GIVEN REQUEST A:
From the entries, reproduce without changes the lines from the one that contains "Where should I click to: Open the Show" through the one that contains "point(735,97)", both included.

QUOTED TEXT:
====

9 Feb 2016

ROAD BIKE DESCENTS: HOW TO GO FAST AND STAY SAFE

Fast descents can be intimidating, particularly when you’re tired after a long climb. But while your body can have a bit of a rest, it’s vital your brain stays in gear. Follow our top tips and you’ll be both quicker and safer in no time.

FSA sponsored Astana rider Vincenzo Nibali shows the world’s best how to descend at Il Lombardia 2015

Smoothness is the key
Aim for smoothness rather than for speed, and speed will come anyway. ‘Slow in, fast out’ is both safer and often actually faster than ‘fast in, slow out’. Avoid sudden acceleration or braking.

Lean, don’t turn
Lean the bike to turn, rather than turning the bars. Weight the inside bar and your outside foot, while keeping your body slightly separated and relatively upright. Push the bike down – you’ll find it turns itself, and with a greater sense of stability. Keep your knees and elbows slightly bent and supple, to absorb bumps or sudden movements. It’s vital your body weight stays isolated from shocks that can start it moving in unwanted directions.

Stay on the drops
You’ll naturally want to move your weight backwards while descending, and staying low on the drops helps keep pressure on the front wheel – which you need for grip. It’s also more aero, and allows you to keep the brakes covered at all times.

Look ahead!
Keep your head up and your eyes on the corner exit and you’ll find your balance improves and your speed doesn’t feel nearly so high. This helps you relax, which further boosts balance, feedback from the bike, and your sense of control. If you’re in a pack, watch the riders five or six positions ahead, rather than the one directly in front. And don’t sit right on the next wheel – give yourself room to see and react.

====

EXERCISE INPUTS:
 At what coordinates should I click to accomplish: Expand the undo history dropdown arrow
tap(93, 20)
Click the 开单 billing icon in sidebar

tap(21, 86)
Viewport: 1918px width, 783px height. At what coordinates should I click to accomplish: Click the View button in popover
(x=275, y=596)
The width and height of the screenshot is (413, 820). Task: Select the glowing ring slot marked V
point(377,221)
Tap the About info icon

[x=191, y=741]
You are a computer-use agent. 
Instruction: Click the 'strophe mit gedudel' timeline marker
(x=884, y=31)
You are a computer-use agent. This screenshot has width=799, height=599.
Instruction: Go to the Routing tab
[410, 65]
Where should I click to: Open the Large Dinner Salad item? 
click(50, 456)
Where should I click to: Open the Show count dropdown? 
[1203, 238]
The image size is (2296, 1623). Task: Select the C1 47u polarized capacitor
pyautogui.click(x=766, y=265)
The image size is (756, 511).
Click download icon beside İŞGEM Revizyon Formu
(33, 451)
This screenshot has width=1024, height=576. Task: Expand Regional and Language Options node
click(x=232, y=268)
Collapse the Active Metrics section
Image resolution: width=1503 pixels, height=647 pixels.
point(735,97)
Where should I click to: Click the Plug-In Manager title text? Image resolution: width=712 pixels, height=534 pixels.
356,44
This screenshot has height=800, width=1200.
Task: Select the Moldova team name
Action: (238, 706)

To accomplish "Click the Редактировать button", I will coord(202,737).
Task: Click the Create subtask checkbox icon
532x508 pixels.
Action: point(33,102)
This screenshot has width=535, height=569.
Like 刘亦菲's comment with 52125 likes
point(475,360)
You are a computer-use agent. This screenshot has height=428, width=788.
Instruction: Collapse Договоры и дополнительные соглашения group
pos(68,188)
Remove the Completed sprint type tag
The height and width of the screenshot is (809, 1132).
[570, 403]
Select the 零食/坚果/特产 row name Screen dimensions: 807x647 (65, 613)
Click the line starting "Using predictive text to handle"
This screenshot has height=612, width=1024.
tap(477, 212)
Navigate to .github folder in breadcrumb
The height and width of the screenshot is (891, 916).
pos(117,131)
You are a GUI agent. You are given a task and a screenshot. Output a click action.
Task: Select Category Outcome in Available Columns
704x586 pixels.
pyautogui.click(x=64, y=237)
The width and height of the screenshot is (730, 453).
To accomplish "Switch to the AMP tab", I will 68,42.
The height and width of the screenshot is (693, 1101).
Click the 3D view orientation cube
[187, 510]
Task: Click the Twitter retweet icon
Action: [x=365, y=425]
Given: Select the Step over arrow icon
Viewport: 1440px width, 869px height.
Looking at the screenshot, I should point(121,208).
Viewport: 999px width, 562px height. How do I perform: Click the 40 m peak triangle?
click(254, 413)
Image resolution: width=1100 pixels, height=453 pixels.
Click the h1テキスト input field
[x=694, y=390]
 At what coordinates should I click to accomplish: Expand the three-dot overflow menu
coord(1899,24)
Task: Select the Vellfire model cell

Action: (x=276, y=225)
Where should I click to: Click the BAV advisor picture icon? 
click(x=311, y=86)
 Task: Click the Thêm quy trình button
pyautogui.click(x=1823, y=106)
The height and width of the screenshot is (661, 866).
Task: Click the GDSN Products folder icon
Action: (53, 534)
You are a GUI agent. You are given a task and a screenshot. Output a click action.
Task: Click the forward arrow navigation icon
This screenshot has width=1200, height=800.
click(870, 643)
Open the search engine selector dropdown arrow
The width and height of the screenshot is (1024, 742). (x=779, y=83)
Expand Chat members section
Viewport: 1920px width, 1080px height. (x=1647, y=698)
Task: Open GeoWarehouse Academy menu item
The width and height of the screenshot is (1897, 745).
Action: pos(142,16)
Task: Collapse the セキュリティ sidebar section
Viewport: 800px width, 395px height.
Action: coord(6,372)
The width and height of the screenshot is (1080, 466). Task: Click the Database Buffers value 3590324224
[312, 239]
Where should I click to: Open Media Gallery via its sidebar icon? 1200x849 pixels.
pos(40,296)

====

GIVEN REQUEST B:
In the text on road bike descents, which riders should you watch when descending in a pack?

TASK RESPONSE A:
Where should I click to: Open the Show count dropdown? 
[1203, 238]
The image size is (2296, 1623). Task: Select the C1 47u polarized capacitor
pyautogui.click(x=766, y=265)
The image size is (756, 511).
Click download icon beside İŞGEM Revizyon Formu
(33, 451)
This screenshot has width=1024, height=576. Task: Expand Regional and Language Options node
click(x=232, y=268)
Collapse the Active Metrics section
Image resolution: width=1503 pixels, height=647 pixels.
point(735,97)

TASK RESPONSE B:
The riders five or six positions ahead, rather than the one directly in front.